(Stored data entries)
────────────────────────────────────────

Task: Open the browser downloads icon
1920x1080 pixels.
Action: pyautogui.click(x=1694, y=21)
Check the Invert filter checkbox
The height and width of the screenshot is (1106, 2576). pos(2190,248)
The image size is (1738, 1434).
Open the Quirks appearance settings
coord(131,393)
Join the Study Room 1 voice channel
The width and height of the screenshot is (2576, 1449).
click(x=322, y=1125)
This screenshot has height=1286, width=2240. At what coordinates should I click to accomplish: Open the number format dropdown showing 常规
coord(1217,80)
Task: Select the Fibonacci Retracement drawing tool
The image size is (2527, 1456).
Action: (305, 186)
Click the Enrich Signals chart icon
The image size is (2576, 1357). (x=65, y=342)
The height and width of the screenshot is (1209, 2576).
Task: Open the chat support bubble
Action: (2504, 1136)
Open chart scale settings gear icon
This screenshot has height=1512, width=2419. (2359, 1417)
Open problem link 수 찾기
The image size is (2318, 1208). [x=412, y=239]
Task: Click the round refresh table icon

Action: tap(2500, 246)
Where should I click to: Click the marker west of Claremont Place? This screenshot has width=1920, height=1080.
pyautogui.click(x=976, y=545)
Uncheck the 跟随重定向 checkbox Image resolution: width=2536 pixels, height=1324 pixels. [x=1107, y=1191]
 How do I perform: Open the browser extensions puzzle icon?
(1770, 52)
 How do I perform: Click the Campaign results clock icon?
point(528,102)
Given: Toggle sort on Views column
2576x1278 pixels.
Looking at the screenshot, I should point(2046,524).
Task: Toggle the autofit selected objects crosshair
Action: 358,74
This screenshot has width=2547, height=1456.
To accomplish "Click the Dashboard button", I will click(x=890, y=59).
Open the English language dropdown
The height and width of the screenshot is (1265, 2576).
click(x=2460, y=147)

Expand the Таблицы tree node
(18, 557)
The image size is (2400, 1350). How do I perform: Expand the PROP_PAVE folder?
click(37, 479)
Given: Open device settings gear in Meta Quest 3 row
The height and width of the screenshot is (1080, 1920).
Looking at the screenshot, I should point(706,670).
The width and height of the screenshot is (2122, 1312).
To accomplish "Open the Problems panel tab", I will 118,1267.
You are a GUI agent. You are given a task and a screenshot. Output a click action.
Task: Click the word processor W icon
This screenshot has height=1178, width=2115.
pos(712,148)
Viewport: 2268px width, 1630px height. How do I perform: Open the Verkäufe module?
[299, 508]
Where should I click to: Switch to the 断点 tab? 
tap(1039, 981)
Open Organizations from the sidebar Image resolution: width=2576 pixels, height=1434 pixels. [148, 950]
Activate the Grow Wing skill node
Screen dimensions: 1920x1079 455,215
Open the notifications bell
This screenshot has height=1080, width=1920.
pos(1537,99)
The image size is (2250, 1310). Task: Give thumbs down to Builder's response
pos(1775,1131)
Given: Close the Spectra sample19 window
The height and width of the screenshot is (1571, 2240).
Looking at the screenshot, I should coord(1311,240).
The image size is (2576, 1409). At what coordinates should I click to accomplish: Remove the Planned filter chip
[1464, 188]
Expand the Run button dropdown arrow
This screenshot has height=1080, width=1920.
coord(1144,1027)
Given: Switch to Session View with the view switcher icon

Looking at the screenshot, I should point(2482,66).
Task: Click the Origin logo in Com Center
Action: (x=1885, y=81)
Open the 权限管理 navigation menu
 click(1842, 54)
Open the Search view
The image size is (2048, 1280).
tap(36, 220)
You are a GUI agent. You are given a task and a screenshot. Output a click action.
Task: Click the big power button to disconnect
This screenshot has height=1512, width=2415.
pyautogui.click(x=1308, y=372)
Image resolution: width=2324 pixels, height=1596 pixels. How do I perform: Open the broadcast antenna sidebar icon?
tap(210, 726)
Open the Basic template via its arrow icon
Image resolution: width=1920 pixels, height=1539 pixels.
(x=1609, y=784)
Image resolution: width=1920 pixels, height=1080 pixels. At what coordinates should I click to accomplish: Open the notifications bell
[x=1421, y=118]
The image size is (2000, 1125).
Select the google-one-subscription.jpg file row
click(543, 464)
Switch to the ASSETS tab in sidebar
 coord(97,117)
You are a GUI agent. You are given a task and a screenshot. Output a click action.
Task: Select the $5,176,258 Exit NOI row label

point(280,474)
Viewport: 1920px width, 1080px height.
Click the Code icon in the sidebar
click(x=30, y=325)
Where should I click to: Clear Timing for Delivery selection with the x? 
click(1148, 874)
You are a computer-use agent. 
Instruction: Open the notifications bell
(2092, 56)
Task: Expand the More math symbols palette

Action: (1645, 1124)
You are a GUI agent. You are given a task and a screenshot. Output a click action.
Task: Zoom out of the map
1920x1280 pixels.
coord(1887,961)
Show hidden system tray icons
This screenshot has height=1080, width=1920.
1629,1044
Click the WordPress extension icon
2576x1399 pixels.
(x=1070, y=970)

────────────────────────────────────────

### [Aim of the task]
Write every entry out again, exactly as it stands.

### [Result for this exercise]
Task: Open the browser downloads icon
1920x1080 pixels.
Action: pyautogui.click(x=1694, y=21)
Check the Invert filter checkbox
The height and width of the screenshot is (1106, 2576). pos(2190,248)
The image size is (1738, 1434).
Open the Quirks appearance settings
coord(131,393)
Join the Study Room 1 voice channel
The width and height of the screenshot is (2576, 1449).
click(x=322, y=1125)
This screenshot has height=1286, width=2240. At what coordinates should I click to accomplish: Open the number format dropdown showing 常规
coord(1217,80)
Task: Select the Fibonacci Retracement drawing tool
The image size is (2527, 1456).
Action: (305, 186)
Click the Enrich Signals chart icon
The image size is (2576, 1357). (x=65, y=342)
The height and width of the screenshot is (1209, 2576).
Task: Open the chat support bubble
Action: (2504, 1136)
Open chart scale settings gear icon
This screenshot has height=1512, width=2419. (2359, 1417)
Open problem link 수 찾기
The image size is (2318, 1208). [x=412, y=239]
Task: Click the round refresh table icon

Action: tap(2500, 246)
Where should I click to: Click the marker west of Claremont Place? This screenshot has width=1920, height=1080.
pyautogui.click(x=976, y=545)
Uncheck the 跟随重定向 checkbox Image resolution: width=2536 pixels, height=1324 pixels. [x=1107, y=1191]
 How do I perform: Open the browser extensions puzzle icon?
(1770, 52)
 How do I perform: Click the Campaign results clock icon?
point(528,102)
Given: Toggle sort on Views column
2576x1278 pixels.
Looking at the screenshot, I should point(2046,524).
Task: Toggle the autofit selected objects crosshair
Action: 358,74
This screenshot has width=2547, height=1456.
To accomplish "Click the Dashboard button", I will click(x=890, y=59).
Open the English language dropdown
The height and width of the screenshot is (1265, 2576).
click(x=2460, y=147)

Expand the Таблицы tree node
(18, 557)
The image size is (2400, 1350). How do I perform: Expand the PROP_PAVE folder?
click(37, 479)
Given: Open device settings gear in Meta Quest 3 row
The height and width of the screenshot is (1080, 1920).
Looking at the screenshot, I should point(706,670).
The width and height of the screenshot is (2122, 1312).
To accomplish "Open the Problems panel tab", I will 118,1267.
You are a GUI agent. You are given a task and a screenshot. Output a click action.
Task: Click the word processor W icon
This screenshot has height=1178, width=2115.
pos(712,148)
Viewport: 2268px width, 1630px height. How do I perform: Open the Verkäufe module?
[299, 508]
Where should I click to: Switch to the 断点 tab? 
tap(1039, 981)
Open Organizations from the sidebar Image resolution: width=2576 pixels, height=1434 pixels. [148, 950]
Activate the Grow Wing skill node
Screen dimensions: 1920x1079 455,215
Open the notifications bell
This screenshot has height=1080, width=1920.
pos(1537,99)
The image size is (2250, 1310). Task: Give thumbs down to Builder's response
pos(1775,1131)
Given: Close the Spectra sample19 window
The height and width of the screenshot is (1571, 2240).
Looking at the screenshot, I should coord(1311,240).
The image size is (2576, 1409). At what coordinates should I click to accomplish: Remove the Planned filter chip
[1464, 188]
Expand the Run button dropdown arrow
This screenshot has height=1080, width=1920.
coord(1144,1027)
Given: Switch to Session View with the view switcher icon

Looking at the screenshot, I should point(2482,66).
Task: Click the Origin logo in Com Center
Action: (x=1885, y=81)
Open the 权限管理 navigation menu
 click(1842, 54)
Open the Search view
The image size is (2048, 1280).
tap(36, 220)
You are a GUI agent. You are given a task and a screenshot. Output a click action.
Task: Click the big power button to disconnect
This screenshot has height=1512, width=2415.
pyautogui.click(x=1308, y=372)
Image resolution: width=2324 pixels, height=1596 pixels. How do I perform: Open the broadcast antenna sidebar icon?
tap(210, 726)
Open the Basic template via its arrow icon
Image resolution: width=1920 pixels, height=1539 pixels.
(x=1609, y=784)
Image resolution: width=1920 pixels, height=1080 pixels. At what coordinates should I click to accomplish: Open the notifications bell
[x=1421, y=118]
The image size is (2000, 1125).
Select the google-one-subscription.jpg file row
click(543, 464)
Switch to the ASSETS tab in sidebar
 coord(97,117)
You are a GUI agent. You are given a task and a screenshot. Output a click action.
Task: Select the $5,176,258 Exit NOI row label

point(280,474)
Viewport: 1920px width, 1080px height.
Click the Code icon in the sidebar
click(x=30, y=325)
Where should I click to: Clear Timing for Delivery selection with the x? 
click(1148, 874)
You are a computer-use agent. 
Instruction: Open the notifications bell
(2092, 56)
Task: Expand the More math symbols palette

Action: (1645, 1124)
You are a GUI agent. You are given a task and a screenshot. Output a click action.
Task: Zoom out of the map
1920x1280 pixels.
coord(1887,961)
Show hidden system tray icons
This screenshot has height=1080, width=1920.
1629,1044
Click the WordPress extension icon
2576x1399 pixels.
(x=1070, y=970)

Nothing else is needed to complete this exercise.